| lists.openwall.net | lists / announce owl-users owl-dev john-users john-dev passwdqc-users yescrypt popa3d-users / oss-security kernel-hardening musl sabotage tlsify passwords / crypt-dev xvendor / Bugtraq Full-Disclosure linux-kernel linux-netdev linux-ext4 linux-hardening linux-cve-announce PHC | |
|
Open Source and information security mailing list archives
| ||
|
Message-ID: <20251017093214.70029-12-arighi@nvidia.com>
Date: Fri, 17 Oct 2025 11:25:58 +0200
From: Andrea Righi <arighi@...dia.com>
To: Ingo Molnar <mingo@...hat.com>,
Peter Zijlstra <peterz@...radead.org>,
Juri Lelli <juri.lelli@...hat.com>,
Vincent Guittot <vincent.guittot@...aro.org>,
Dietmar Eggemann <dietmar.eggemann@....com>,
Steven Rostedt <rostedt@...dmis.org>,
Ben Segall <bsegall@...gle.com>,
Mel Gorman <mgorman@...e.de>,
Valentin Schneider <vschneid@...hat.com>,
Joel Fernandes <joelagnelf@...dia.com>,
Tejun Heo <tj@...nel.org>,
David Vernet <void@...ifault.com>,
Changwoo Min <changwoo@...lia.com>,
Shuah Khan <shuah@...nel.org>
Cc: sched-ext@...ts.linux.dev,
bpf@...r.kernel.org,
linux-kernel@...r.kernel.org
Subject: [PATCH 11/14] sched/deadline: Fix DL server crash in inactive_timer callback
From: Joel Fernandes <joelagnelf@...dia.com>
When sched_ext is rapidly disabled/enabled (the reload_loop selftest),
the following crash is observed. This happens because the timer handler
could not be cancelled and still fires even though the dl_server
bandwidth may have been removed via dl_server_remove_params().
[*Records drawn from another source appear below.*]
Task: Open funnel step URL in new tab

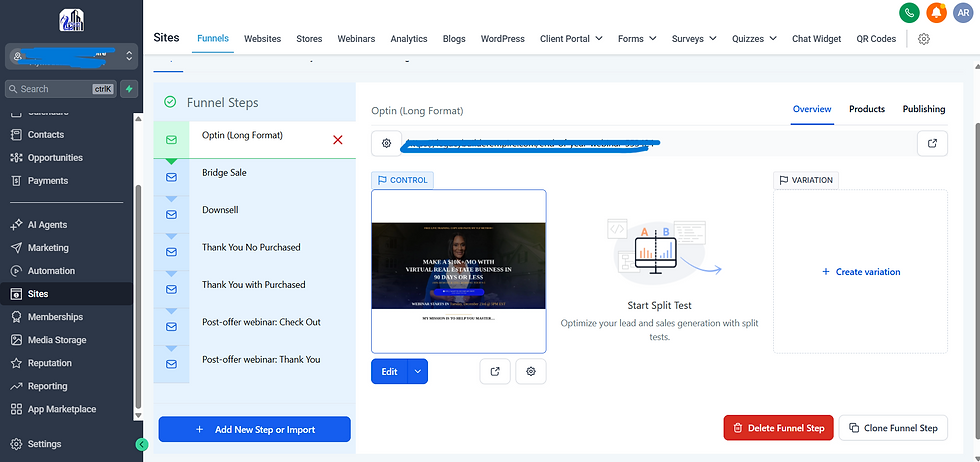Action: click(x=932, y=143)
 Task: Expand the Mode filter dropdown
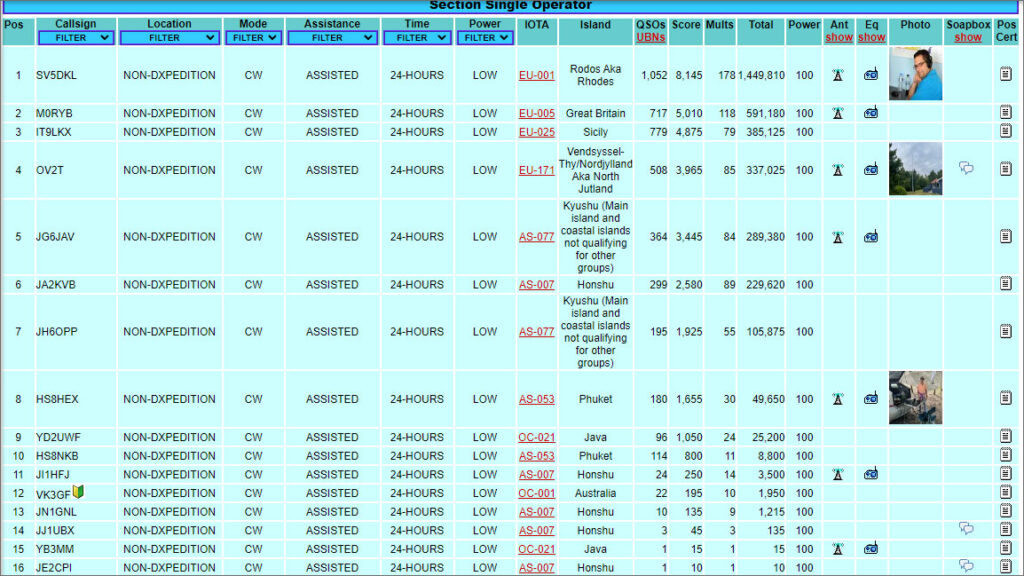(x=253, y=38)
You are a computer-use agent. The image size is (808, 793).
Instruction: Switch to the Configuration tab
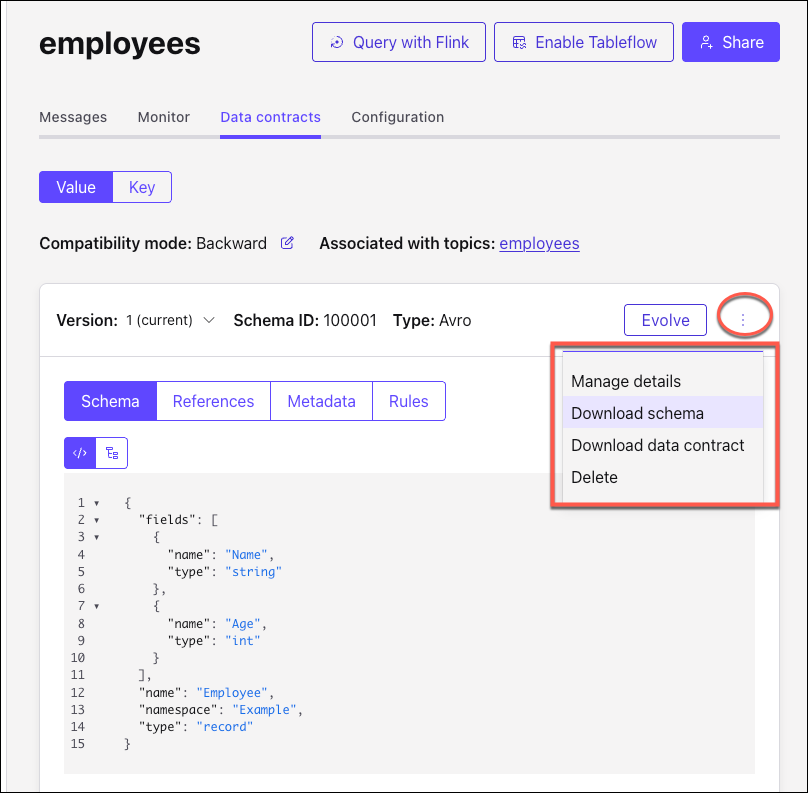click(397, 117)
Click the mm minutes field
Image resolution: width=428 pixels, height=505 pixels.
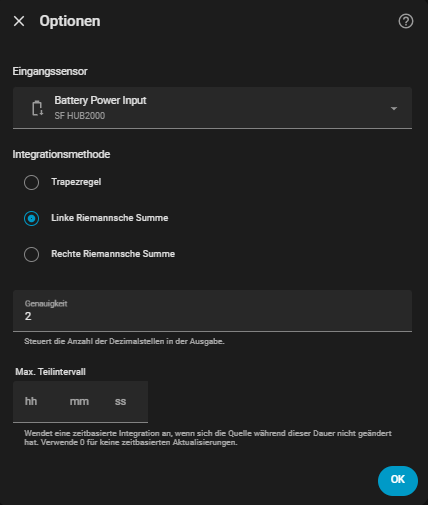coord(79,401)
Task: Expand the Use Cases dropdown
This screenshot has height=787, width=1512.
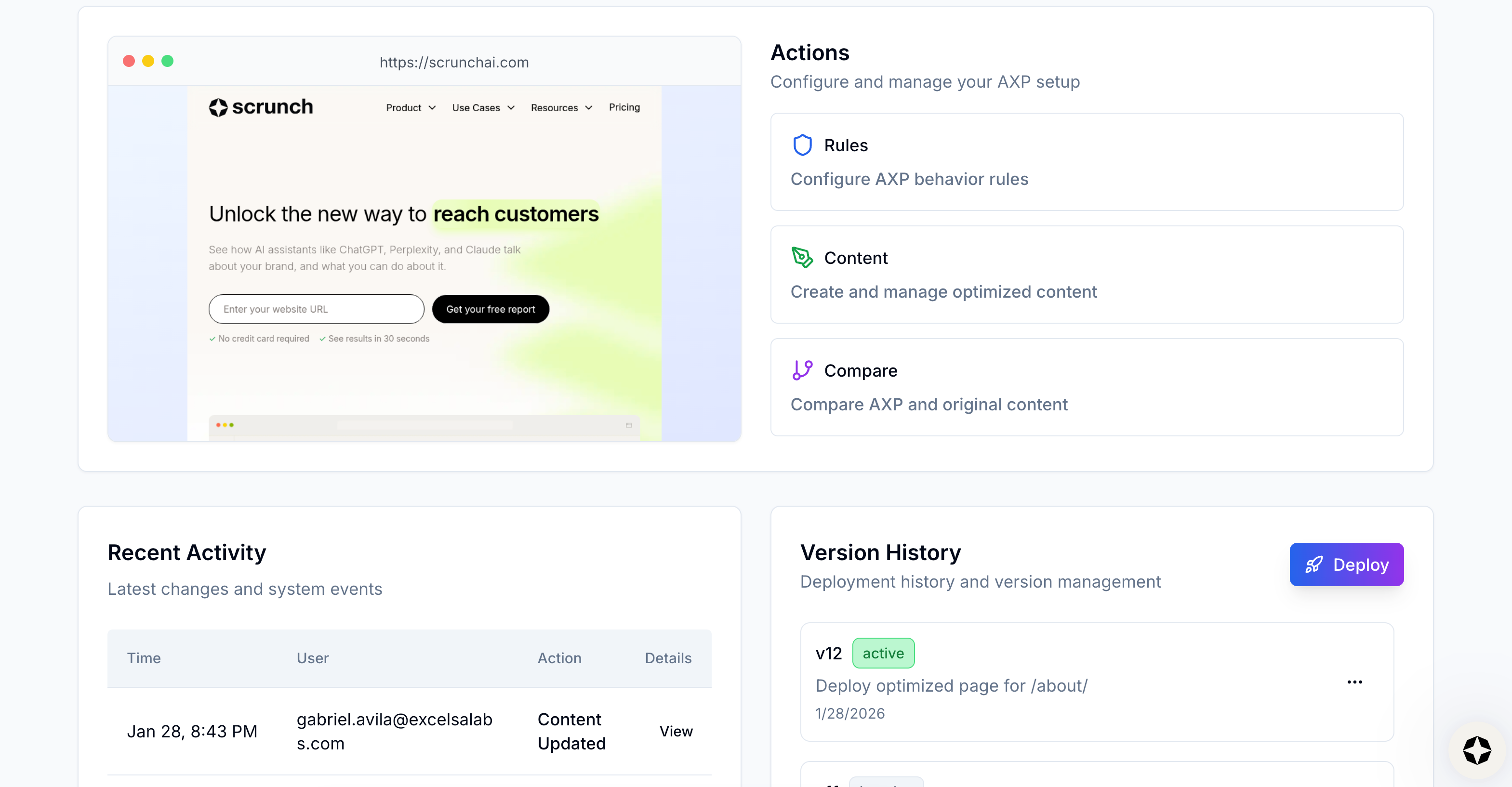Action: tap(482, 107)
hrtimer_try_to_cancel() does not guarantee timer cancellation. This
results in a NULL pointer dereference as 'p' is bogus for a dl_se.
This happens because the timer may be about to run, but its softirq has
not executed yet. Because of that hrtimer_try_to_cancel() cannot prevent
the timer from being canceled, however dl_server is still set to NULL by
dl_server_apply_params(). When the timer handler eventually runs, it
crashes.
[ 24.771835] BUG: kernel NULL pointer dereference, address: 000000000000006c
[ 24.772097] #PF: supervisor read access in kernel mode
[ 24.772248] #PF: error_code(0x0000) - not-present page
[ 24.772404] PGD 0 P4D 0
[ 24.772499] Oops: Oops: 0000 [#1] SMP PTI
[ 24.772614] CPU: 9 UID: 0 PID: 0 Comm: swapper/9 [..] #74 PREEMPT(voluntary)
[ 24.772932] Hardware name: QEMU Standard PC (i440FX + PIIX, 1996), [...]
[ 24.773149] Sched_ext: maximal (disabling)
[ 24.773944] RSP: 0018:ffffb162c0348ee0 EFLAGS: 00010046
[ 24.774100] RAX: 0000000000000000 RBX: 0000000000000000 RCX: ffff88d4412f1800
[ 24.774302] RDX: 0000000000000001 RSI: 0000000000000010 RDI: ffffffffac939240
[ 24.774498] RBP: ffff88d47e65b940 R08: 0000000000000010 R09: 00000008bad3370a
[ 24.774742] R10: 0000000000000000 R11: ffffffffa9f159d0 R12: ffff88d47e65b900
[ 24.774962] R13: ffff88d47e65b960 R14: ffff88d47e66a340 R15: ffff88d47e66aed0
[ 24.775182] FS: 0000000000000000(0000) GS:ffff88d4d1d56000(0000) knlGS:[...]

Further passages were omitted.